Desde enero de este año, la UE implementó un mecanismo de ajuste por carbono en frontera (CBAM), que obliga a los importadores de productos con altas emisiones de CO2, como son los fertilizantes, a abonar un costo adicional por las emisiones que contienen. Este gravamen se justificó como una medida de protección para los productores de fertilizantes locales, quienes ya están sujetos a un régimen de comercio de derechos de emisión. Sin embargo, esta estrategia ha generado un gran debate sobre sus repercusiones en el sector agrícola, que depende en gran medida de las importaciones de estos insumos.

Según los datos proporcionados por Copa-Cogeca, la organización que representa a los agricultores europeos, alrededor del 30% de los fertilizantes nitrogenados utilizados en la UE son importados. Con el nuevo impuesto, se prevé que los precios de estos insumos se incrementen significativamente. Los cálculos indican que el costo directo para la agricultura comunitaria ascenderá a 820 millones de euros en 2026, y se espera que esta cifra se dispare a 3.400 millones para 2034, acumulando un total de 12.000 millones de euros a lo largo del periodo.

Además del aumento directo en los costos, las organizaciones agrícolas han señalado que los productores de fertilizantes europeos podrían aprovechar la situación para elevar sus precios, ajustándose a los nuevos costos de sus competidores extranjeros. Este fenómeno, conocido como alineación de precios, podría desencadenar un efecto dominó que aumentaría el costo total de los insumos agrícolas hasta alcanzar los 39.000 millones de euros en siete años, exacerbando la crisis económica que ya atraviesa el sector.

El contexto actual, marcado por la inestabilidad en Oriente Medio, ha complicado aún más la situación.
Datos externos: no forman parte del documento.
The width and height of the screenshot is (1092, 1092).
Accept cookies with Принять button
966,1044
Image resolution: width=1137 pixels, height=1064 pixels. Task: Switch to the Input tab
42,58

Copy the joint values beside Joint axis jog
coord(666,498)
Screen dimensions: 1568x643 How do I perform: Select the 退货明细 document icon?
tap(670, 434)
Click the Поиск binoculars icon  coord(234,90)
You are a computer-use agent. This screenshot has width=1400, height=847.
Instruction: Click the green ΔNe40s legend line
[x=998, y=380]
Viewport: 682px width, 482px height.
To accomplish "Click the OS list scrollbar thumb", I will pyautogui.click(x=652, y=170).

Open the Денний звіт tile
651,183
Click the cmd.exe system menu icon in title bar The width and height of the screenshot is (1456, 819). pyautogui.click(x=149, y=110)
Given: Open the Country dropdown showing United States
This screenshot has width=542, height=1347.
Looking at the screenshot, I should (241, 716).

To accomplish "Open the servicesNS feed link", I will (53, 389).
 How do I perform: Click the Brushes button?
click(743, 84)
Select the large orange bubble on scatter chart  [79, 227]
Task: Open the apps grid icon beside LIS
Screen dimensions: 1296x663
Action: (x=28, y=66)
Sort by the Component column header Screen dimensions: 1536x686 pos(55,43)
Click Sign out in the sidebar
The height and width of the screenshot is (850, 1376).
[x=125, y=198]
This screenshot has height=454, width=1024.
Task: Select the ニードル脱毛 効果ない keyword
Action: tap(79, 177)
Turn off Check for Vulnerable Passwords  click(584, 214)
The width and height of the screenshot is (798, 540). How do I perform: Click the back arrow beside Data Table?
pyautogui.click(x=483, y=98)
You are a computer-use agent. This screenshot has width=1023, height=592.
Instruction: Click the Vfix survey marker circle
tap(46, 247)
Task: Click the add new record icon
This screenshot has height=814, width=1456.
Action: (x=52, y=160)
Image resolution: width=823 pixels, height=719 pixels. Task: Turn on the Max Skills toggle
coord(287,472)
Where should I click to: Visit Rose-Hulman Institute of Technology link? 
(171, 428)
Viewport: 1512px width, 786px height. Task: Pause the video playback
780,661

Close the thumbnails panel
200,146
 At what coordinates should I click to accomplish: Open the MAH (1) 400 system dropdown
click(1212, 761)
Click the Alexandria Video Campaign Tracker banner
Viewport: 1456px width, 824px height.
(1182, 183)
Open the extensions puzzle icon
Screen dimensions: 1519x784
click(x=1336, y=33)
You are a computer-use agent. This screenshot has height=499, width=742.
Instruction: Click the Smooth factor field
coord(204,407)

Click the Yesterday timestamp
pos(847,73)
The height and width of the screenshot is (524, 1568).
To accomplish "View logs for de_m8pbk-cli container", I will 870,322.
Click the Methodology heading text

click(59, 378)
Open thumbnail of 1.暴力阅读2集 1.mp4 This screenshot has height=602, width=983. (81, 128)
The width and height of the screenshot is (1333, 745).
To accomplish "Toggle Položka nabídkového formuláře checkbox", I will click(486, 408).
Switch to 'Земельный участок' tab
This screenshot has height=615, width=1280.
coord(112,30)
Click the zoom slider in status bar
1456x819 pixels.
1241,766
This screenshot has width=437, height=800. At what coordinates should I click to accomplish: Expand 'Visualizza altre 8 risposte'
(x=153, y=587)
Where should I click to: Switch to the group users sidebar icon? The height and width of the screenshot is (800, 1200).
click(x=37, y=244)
Los precios de los fertilizantes han sufrido un aumento considerable, con incrementos que oscilan entre el 30% y el 60%, según alertó Álvaro Lario, presidente del Fondo Internacional de Desarrollo Agrícola (FIDA). Dicha situación se ve agravada por la dependencia de muchos componentes de fertilizantes de esa región, lo que añade presión a los agricultores europeos, quienes ven cómo sus costos se disparan mientras los precios de sus productos permanecen estancados en los mercados internacionales.

Las organizaciones agrícolas han hecho un llamado a las autoridades de la UE para reconsiderar la implementación del CBAM en su forma actual. Argumentan que, aunque la intención detrás de esta medida es fomentar la descarbonización, el efecto sobre los costos de producción podría reducir la competitividad de la agricultura europea frente a productores de otras regiones. Esta situación, además de representar un riesgo económico, podría comprometer la seguridad alimentaria dentro de la UE y la sostenibilidad a largo plazo del sector agrícola. En consecuencia, los agricultores han subrayado que esta problemática debería ser motivo de preocupación no solo en el ámbito agrícola, sino en toda la sociedad.